Global fund managers feel U.S. short-term interest rates need to rise to almost 4% on average to achieve neutrality, according to a new survey.
   The Merrill Lynch Survey of Fund Managers for July found that fixed-income fund managers saw neutrality-the point at which interests rates neither stimulate nor repress economic growth-at 3.9% and equity fund managers felt 3.8% was the sweet spot for which the Federal Reserve should strive. The rate currently stands at 3.25%.
   The view may reflect the fact that managers are wary of the lack of pricing power among corporations and tightening margins, according to the survey's authors. More than half of the 273 surveyed fund managers feel corporate margins will decrease over the next year.
   "There's a greater consensus that interest rates need to rise further, but the cyclical story remains mixed," says David Bowers, chief global investment strategist at Merrill Lynch. "It's true that growth is back, but managers seem unconvinced this will be sufficient to support margins."

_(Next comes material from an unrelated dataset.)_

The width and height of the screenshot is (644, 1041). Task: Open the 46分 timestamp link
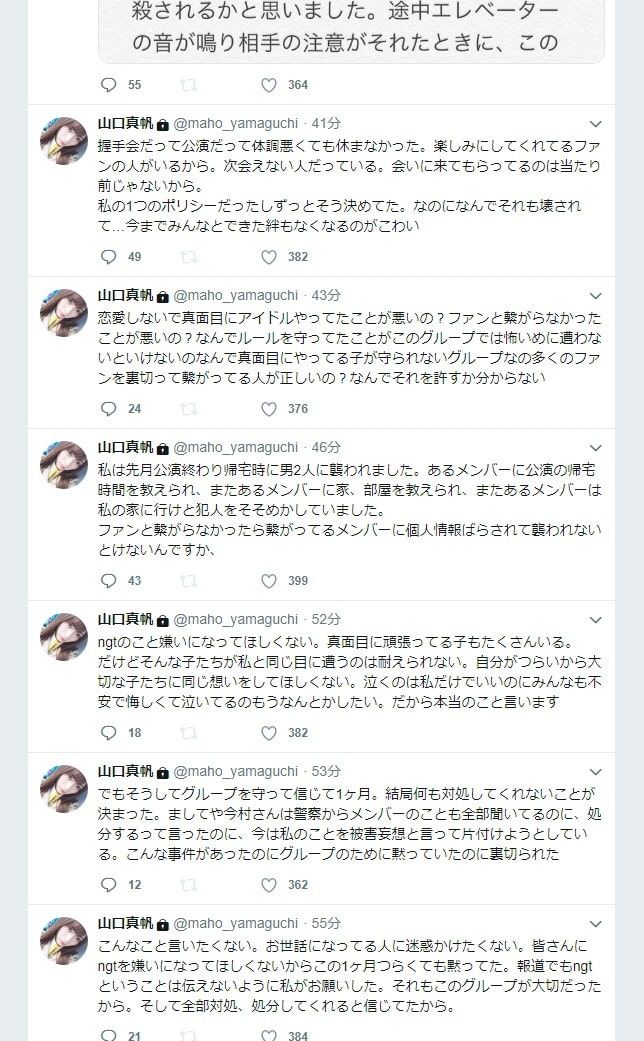tap(326, 447)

   The survey also found a growing concern about inflation, with 37% of survey respondents expecting global core inflation to be higher a year from now-up from 22% who felt that way a month earlier.
   Managers, however, were upbeat on expectations for growth, earnings and profits. Only 6% of the managers expects global growth to weaken over the next year. That's an improvement from a month earlier, when a third of respondents expected weakened growth.
   Fewer managers than last month-19% compared to 33% a month earlier-feel that corporate profits will deteriorate over the next year.